A crashing boom overshadowed all noise the chaos inside the deck made. The passengers froze in their actions and turned their attention to the source.
Altera had raised her partisan like a scepter. To direct the attention of the masses, its head pointed towards the ceiling. Millimeters away from her position was a frozen area the size of a kicker table. Icicles hung from it, while more ice closed the leaks in the metal.
“Everyone. Please listen to my voice.”
The eyes of the refugees shifted from the ice to the deep voice. Grendel stepped forward. His pupils narrowed to a slit.
“I know you are all scared.” His voice rang in their ears, sweet and reassuring, like a father cradling his infant child. “But there is nothing to fear. Just listen to my voice, and I promise you, nothing will cause you harm.”
Grendel smiled. His eyes shone in a violet electric light, luring them like moths to the candlelight. All the while they followed the movement of his lips. “I promise you will be safe. Nothing will cause you harm. Just listen to my voice. Be calm, and there is nothing to fear. Help each other, do not fight, and stay put.”
They repeated Grendel’s words. It took seconds until his speech had seeped into their minds, and they understood his words. They were logical. If they followed him, they would be safe.

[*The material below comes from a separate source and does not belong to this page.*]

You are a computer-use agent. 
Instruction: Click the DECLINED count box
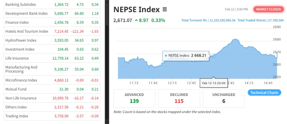[179, 98]
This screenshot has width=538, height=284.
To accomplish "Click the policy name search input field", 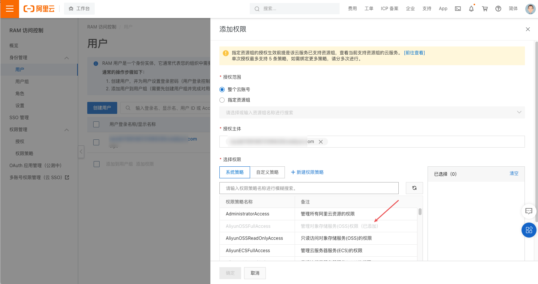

“I promise you there is nothing to fear,” Grendel said again. His voice had found a rhythm: A melodic pendulum that might as well be a song. “Come with me, and we will survive. Nothing will cause you harm. I promise. Come, and you all will stay alive.”
The refugees stood still, awaiting orders. With his hand, Grendel pointed at the direction towards the main hall. “Please go that way, and don’t rush. You all will be safe. Attend to everyone in need of help. Do not cause harm. Once you see that others have gathered, stop, and stay still. Wait until I come. Do not move unless I say so.”

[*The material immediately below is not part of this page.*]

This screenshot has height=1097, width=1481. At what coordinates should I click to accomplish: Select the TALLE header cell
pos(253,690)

They started to walk, calm and orderly in a homogenous mass like an ant colony primed towards one signal.
“I’ll admit that parlor trick of yours is quite a handful,” said Altera. She looked back to the walking mass. “The ways one could misuse this ability are plentiful.”
“Hey, it’s not…” Grendel wanted to protest but backtracked. “Yeah, okay. It’s a parlor trick. But don’t worry, I only use it for the pursuit of justice.”
“Didn’t you use your eyes to dodge paying the fare?”
Grendel was silent. It took him a moment to find a rebuttal into which he put all the vigor he had. “A mere step that leads to greater justice in this world.”
Altera was unimpressed.
“But anyway. How did you know I use my eyes?”
He had a point. Altera wondered how she could’ve known his power was vision-based. His ability felt familiar. She didn’t know why and pondered if they had crossed paths before. That couldn’t be the case. She would have remembered. It was hypocritical coming from her, but Grendel’s appearance was unusual. She could count the number of young people with grey hair on one hand, and violet eyes weren’t a common attribute either. But for now, it didn’t matter. Even if she didn’t like him, he didn’t come across as a villain who would misuse his power. It might be arrogant, but her instincts were usually right when judging the morality of others. She wasn’t in a position to criticize him either. Had she not remembered his ability, and had he not agreed, a blood bath might have ensued, and the guests would have continued to block the passage. It was luck that they had encountered him back at the pier.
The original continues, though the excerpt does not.